Un étrange bruit se fit entendre, un vent violent se leva de l’Est et extirpa Lucas, tout débraillé dans sa couchette sous sa petite tente, de son profond sommeil. Il était impacté sur toutes les parcelles de son corps, d’une part, de scarifications dont l’origine n’était autre que les griffes féminines et d’autre part, de succions violacés et tenaces dont l’origine ne pouvait provenir que de la bouche de ces mêmes femmes. Il se gratta là, et au contact de ces souvenirs laissés, il sourit encore dans un état légèrement brumeux. Revenant peu à peu à lui, alors que le temps venteux dehors l’inquiéta de plus en plus, Il s’étira tout cassé et fatigué, néanmoins de bonne humeur, puis se rhabilla en vitesse. La petite tente battait dans tous les sens sous l’impulsion de la tempête qui commençait à se lever. Voulant prévenir ses hôtesses de la nécessité de se tirer de la rapidement, il passa la tête dehors et constata qu’il était seul. Il roula rapidement dehors et prit conscience enfin que les femmes du désert avaient bel et bien disparu, le plantèrent là, tout seul. Etait-ce aussi un mirage?

Très vite il vit le sac-à-dos qu’elles lui avaient préparé avec de nombreux vivres impérissables et une belle ration d’eau. Plusieurs outils utiles à sa survie et surtout un petit chameau qui paissait, non loin de la petite tente, une motte d’herbes toute rachitique entre deux cailloux. Il remarqua un papier qui dépassait dudit sac, sur la poche latérale. Il sortit ce qui se révéla être une lettre racée à l’écriture fine et féminine. Il la lut.



"Houbi Lucas,

Comme tu l’auras constaté, nous ne sommes plus là. Parties comme nous sommes venues. Notre part du marché fut honorée, quoique contractée unilatéralement, puisque tu étais mourant et dans l’incapacité de l’accepter ou de la refuser Tu as néanmoins parfaitement honoré la tienne. Au passage, pour t’avoir sauvé la vie, nous baiser à nous six, pendant quatre jours, n’était pas si atroce comme tâche, n’est-ce pas <3. Et comme tu as été mignon et bien docile, et que nous avons estimé que tu étais un homme respectable, comparativement aux nombreuses ordures qu’on déniche dans le désert, on t’a laissé un petit bonus, Sidi Van Patten.
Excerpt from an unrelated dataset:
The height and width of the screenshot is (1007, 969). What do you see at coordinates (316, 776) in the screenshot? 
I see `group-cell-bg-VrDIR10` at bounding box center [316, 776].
Qu’Ellah guide tes pas à travers le désert infini et que tes blessures profondes se referment à tout jamais. Quoi que fut ta blessure, garde la tête haute car tu sembles être un homme bien.
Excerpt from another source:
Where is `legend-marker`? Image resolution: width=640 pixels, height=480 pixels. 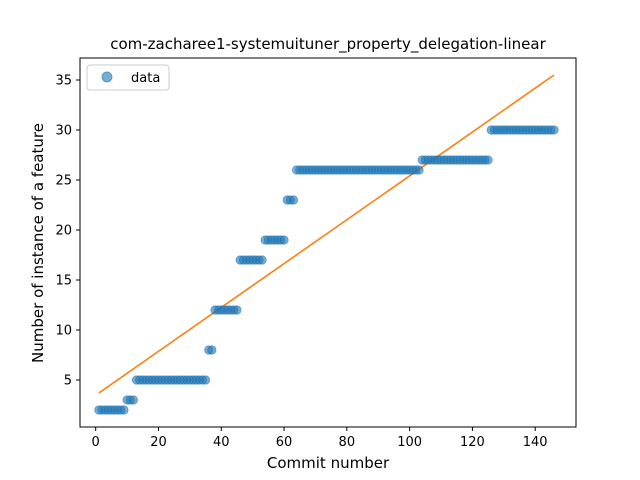 legend-marker is located at coordinates (107, 77).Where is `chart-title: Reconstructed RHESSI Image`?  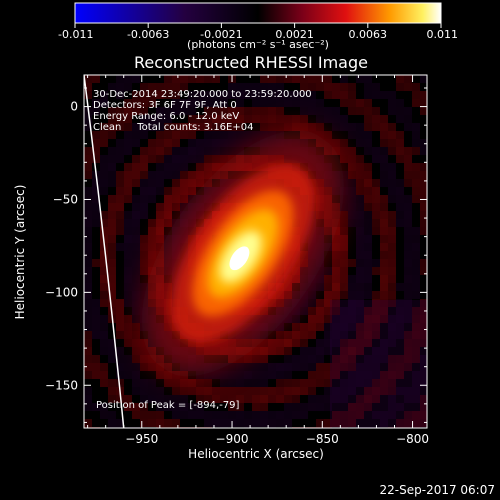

PS: J’ai compris que tu as perdu ta Nora, sache que la vie terrestre n’est qu’embellissement et apparat. Je prierai pour toi et elle, qu’un jour vous soyez tous les deux réunis à nouveau.

Signé Selwa Reine de Saba."



-Finalement ce sont des femmes bien, des chiennes, mais avec un vrai cœur et une vraie âme… Les apparences trompeuses encore…

Il sourit, puis fronça les sourcils le temps d’une réflexion.

-…Et comment a-t-elle deviné mon secret…hum…

Troublé par le fait qu’elle avait parfaitement lu en lui la profonde blessure causée par son amour perdu, il se frotta les paupières longuement et cligna des yeux, puis enfin, il regagna la tente, prit des affaires laissés là à son attention, et finalement fila à nouveau dehors pour saisir le sac à la volée, puis grimpa sur le chameau.

-Hum…je n’ai monté que des canassons, arabes, certes, mais des canassons quand même. Et aucun mode d’emploi nulle part, c’était à parier… Bon cela ne doit pas être bien sorcier. Une monture reste une monture pas vrai Lucas? Hû…Hô… non ça ne marche pas… putain de bourricot sans cervelle! Ah oui c’est sûrement ça:  Yallah! Yallah! Euh…Salamalek alors? Merde… MERDE FUCK FUCK! Mais bordel comment ça marche un foutu chameau…

Et puis sans crier gare, le chameau se mit en marche rapidement vers la direction opposée à la tempête, comme dirigé par l’instinct pur, tandis que le crooner riait aux éclats en se mettant à l’aise sur le siège mouvant. La toute première fois qu’il riait ainsi, depuis la disparition d’Isabella, il y a des mois.